Whenever a line in the listing contains "computer", copy that line.

# [INPUT DATA]
______________________________

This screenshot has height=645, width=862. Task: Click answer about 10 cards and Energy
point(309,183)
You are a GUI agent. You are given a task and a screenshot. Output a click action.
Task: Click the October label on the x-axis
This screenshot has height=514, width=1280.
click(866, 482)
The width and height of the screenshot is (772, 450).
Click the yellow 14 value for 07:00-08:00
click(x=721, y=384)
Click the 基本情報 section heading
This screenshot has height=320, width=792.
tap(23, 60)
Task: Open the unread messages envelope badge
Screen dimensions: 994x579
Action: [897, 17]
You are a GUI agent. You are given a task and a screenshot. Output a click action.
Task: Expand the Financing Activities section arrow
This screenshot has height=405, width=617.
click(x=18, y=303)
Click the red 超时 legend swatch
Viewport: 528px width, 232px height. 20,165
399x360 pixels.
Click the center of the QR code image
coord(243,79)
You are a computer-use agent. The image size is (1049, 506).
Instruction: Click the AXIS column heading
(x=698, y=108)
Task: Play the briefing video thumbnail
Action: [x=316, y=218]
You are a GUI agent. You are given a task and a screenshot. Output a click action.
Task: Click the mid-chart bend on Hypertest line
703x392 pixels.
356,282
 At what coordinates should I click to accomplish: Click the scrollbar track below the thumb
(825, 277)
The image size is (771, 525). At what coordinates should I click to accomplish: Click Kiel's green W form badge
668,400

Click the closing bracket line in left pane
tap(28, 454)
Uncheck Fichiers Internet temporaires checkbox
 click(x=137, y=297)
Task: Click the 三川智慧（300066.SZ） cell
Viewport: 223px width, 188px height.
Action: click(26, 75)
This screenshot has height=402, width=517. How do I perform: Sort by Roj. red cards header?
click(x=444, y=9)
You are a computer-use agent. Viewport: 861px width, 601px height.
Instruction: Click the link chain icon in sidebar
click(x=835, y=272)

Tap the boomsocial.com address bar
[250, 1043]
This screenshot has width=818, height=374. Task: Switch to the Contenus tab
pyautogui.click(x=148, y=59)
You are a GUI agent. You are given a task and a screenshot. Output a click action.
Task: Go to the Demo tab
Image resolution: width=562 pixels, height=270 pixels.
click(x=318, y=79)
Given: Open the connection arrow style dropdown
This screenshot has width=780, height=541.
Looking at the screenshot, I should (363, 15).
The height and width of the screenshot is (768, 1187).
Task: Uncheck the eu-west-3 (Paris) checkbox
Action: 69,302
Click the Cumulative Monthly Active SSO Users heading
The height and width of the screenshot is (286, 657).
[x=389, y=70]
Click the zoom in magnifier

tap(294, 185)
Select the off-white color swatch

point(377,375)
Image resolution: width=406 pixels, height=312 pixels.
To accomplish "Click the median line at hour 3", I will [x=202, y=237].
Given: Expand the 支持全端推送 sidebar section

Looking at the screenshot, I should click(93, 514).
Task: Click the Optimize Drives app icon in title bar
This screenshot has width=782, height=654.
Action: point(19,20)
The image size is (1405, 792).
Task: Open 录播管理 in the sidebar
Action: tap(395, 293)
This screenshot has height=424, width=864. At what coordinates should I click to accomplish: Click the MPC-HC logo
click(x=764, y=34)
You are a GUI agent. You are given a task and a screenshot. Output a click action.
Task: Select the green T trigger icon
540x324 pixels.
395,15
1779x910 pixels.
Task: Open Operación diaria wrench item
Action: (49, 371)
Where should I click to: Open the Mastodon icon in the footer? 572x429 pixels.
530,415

______________________________

# [WRITTEN ANSWER]
You are a computer-use agent. The image size is (1049, 506).
You are a computer-use agent. Viewport: 861px width, 601px height.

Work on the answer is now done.